With Apple's latest iOS update, the humble cookie is once again at the center of a debate between web advertisers and privacy advocates.

The newest software version drastically cuts down on the number and type of cookies that advertisers can install on your device. The move will likely threaten the very core of their business model so they are understandably in a panic over how they can continue to track and profit off of consumers.

Generally speaking, internet cookies are a good thing. They are tiny files that websites place on your computer or device to keep track of items in an online shopping cart or to remember your identity and keep you logged in after you return to a website.

Apple's issue with cookies is the way some modern advertising agencies have begun using them. Rather than just installing a cookie for the sake of convenience, some third-party advertisers are using cookies that follow you around and show you ads based on the contents of your shopping cart.

Facebook's "Like" button will also be impacted by the change.
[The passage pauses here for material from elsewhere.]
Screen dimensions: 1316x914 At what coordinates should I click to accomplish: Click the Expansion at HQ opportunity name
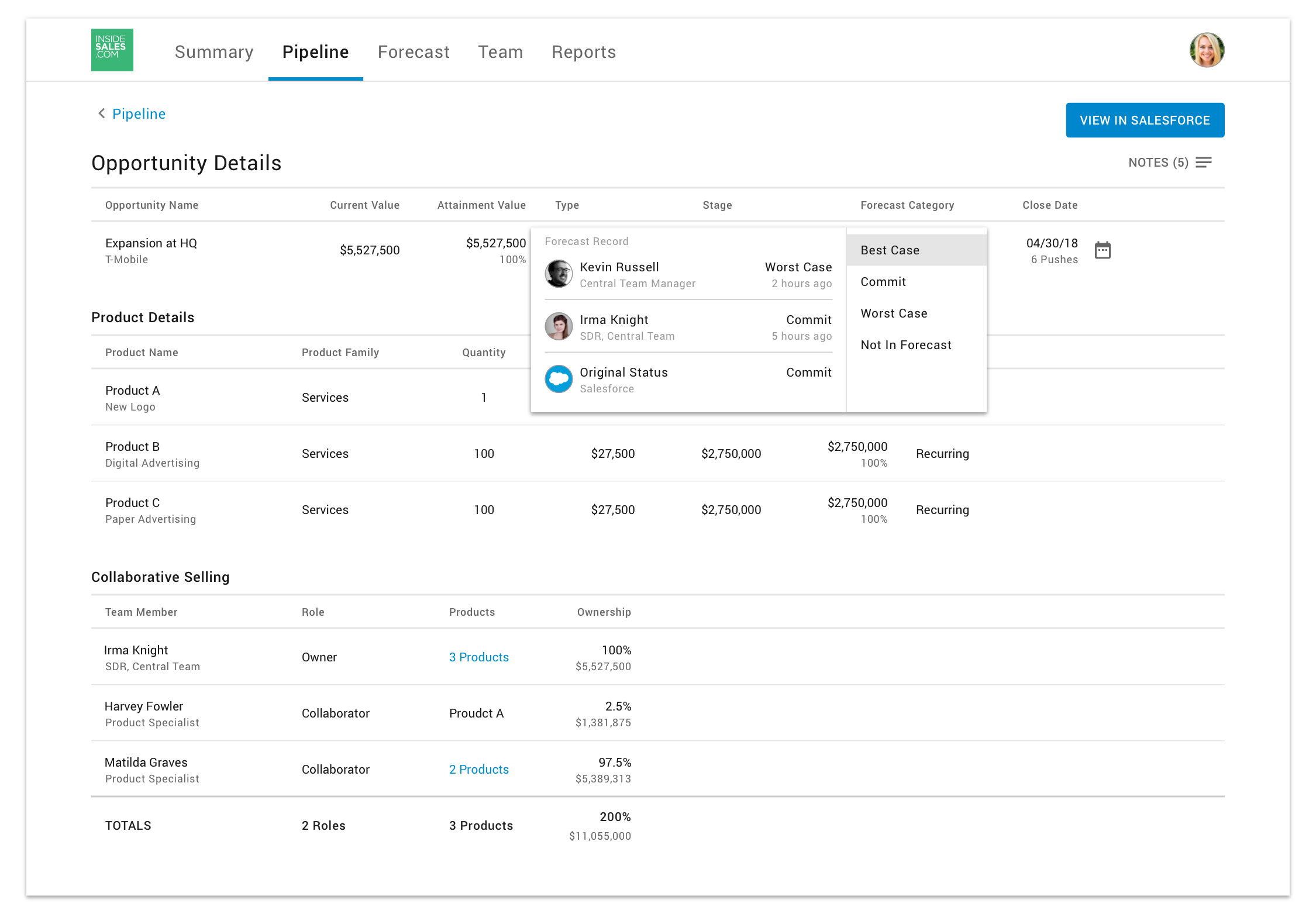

After the update, the social network will no longer know what articles you are reading. Apple will continue to allow the standard shopping cart cookie, but some of the ones that follow you around to show targeted ads will get the axe.
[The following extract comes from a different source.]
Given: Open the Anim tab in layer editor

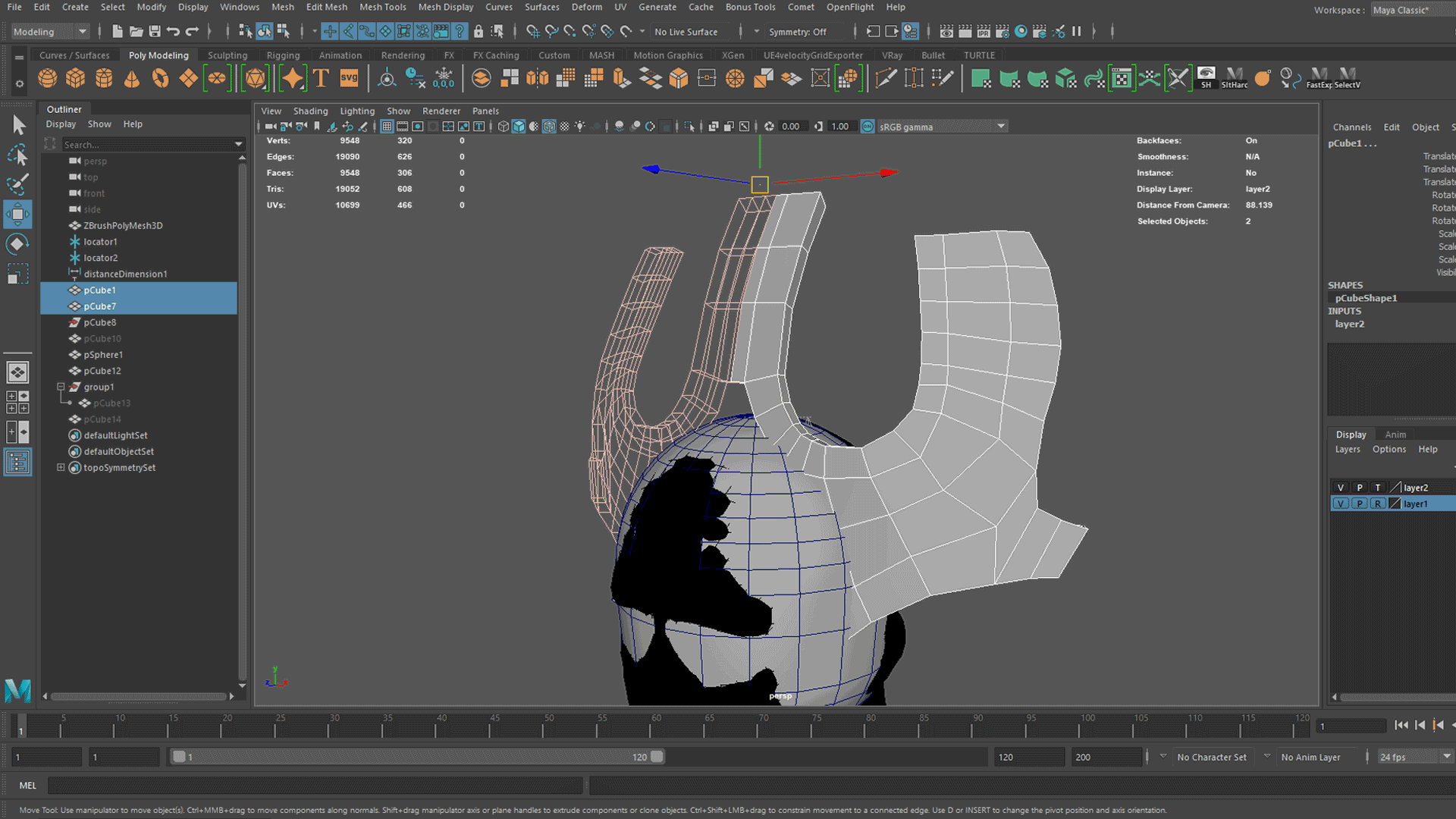Looking at the screenshot, I should click(x=1395, y=435).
In a bid to keep their business model profitable, some advertisers are looking at less conventional methods of tracking users. There are reports of companies experimenting with using your device's battery life, the ambient light in your room and even your conversations to track you. The impact will be similar to when ad-blocking extensions first became popular.

For those that don't have Apple devices but still want to protect their privacy, the EFF has a great list of browser privacy extensions.